Data records
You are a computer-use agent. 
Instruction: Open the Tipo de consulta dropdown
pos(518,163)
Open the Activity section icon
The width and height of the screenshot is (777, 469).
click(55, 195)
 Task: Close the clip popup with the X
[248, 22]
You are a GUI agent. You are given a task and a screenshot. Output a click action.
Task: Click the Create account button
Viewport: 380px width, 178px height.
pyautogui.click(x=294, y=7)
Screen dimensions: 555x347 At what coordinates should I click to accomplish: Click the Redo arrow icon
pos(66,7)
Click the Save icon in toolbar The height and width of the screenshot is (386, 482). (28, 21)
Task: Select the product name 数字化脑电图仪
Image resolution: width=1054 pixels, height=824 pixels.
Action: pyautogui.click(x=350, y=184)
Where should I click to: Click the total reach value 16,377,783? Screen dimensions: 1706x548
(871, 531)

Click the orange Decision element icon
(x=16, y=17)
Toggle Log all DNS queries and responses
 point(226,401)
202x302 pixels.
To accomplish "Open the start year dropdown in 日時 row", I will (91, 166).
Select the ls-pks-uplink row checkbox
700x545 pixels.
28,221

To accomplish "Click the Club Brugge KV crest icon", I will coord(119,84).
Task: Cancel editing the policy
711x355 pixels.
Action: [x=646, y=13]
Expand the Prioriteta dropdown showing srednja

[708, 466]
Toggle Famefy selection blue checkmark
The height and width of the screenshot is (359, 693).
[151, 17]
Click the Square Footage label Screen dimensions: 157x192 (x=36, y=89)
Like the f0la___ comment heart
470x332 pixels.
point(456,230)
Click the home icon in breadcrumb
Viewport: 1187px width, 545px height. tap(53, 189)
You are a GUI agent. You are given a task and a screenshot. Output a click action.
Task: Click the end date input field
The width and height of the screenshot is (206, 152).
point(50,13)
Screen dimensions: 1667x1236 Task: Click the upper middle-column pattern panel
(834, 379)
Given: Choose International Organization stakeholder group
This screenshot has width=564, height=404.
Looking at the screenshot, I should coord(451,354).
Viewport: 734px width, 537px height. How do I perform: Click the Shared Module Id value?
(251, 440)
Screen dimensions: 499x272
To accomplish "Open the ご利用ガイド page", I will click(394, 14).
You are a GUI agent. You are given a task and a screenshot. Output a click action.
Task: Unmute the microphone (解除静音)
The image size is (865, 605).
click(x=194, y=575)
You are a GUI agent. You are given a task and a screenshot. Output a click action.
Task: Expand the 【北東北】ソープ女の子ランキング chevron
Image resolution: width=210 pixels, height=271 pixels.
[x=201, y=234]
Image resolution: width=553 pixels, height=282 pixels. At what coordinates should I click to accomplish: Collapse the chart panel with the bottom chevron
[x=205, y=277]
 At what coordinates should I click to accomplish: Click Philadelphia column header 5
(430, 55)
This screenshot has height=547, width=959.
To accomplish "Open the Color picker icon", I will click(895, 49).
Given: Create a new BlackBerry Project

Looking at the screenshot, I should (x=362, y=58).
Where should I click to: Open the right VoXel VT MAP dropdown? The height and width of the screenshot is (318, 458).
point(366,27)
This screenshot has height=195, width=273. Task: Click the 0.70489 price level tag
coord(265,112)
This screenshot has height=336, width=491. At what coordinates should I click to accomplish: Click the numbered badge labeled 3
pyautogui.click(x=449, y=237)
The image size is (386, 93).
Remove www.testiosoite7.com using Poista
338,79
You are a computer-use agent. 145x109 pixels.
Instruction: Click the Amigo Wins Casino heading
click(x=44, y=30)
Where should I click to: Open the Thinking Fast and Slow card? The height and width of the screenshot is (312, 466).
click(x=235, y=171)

◆ Description of the task
All lines of the data above that include the word "will" must be shown.

◆ Answer for this exercise
To accomplish "Open the start year dropdown in 日時 row", I will (91, 166).
To accomplish "Click the Club Brugge KV crest icon", I will coord(119,84).
To accomplish "Open the ご利用ガイド page", I will click(394, 14).
To accomplish "Open the Color picker icon", I will click(895, 49).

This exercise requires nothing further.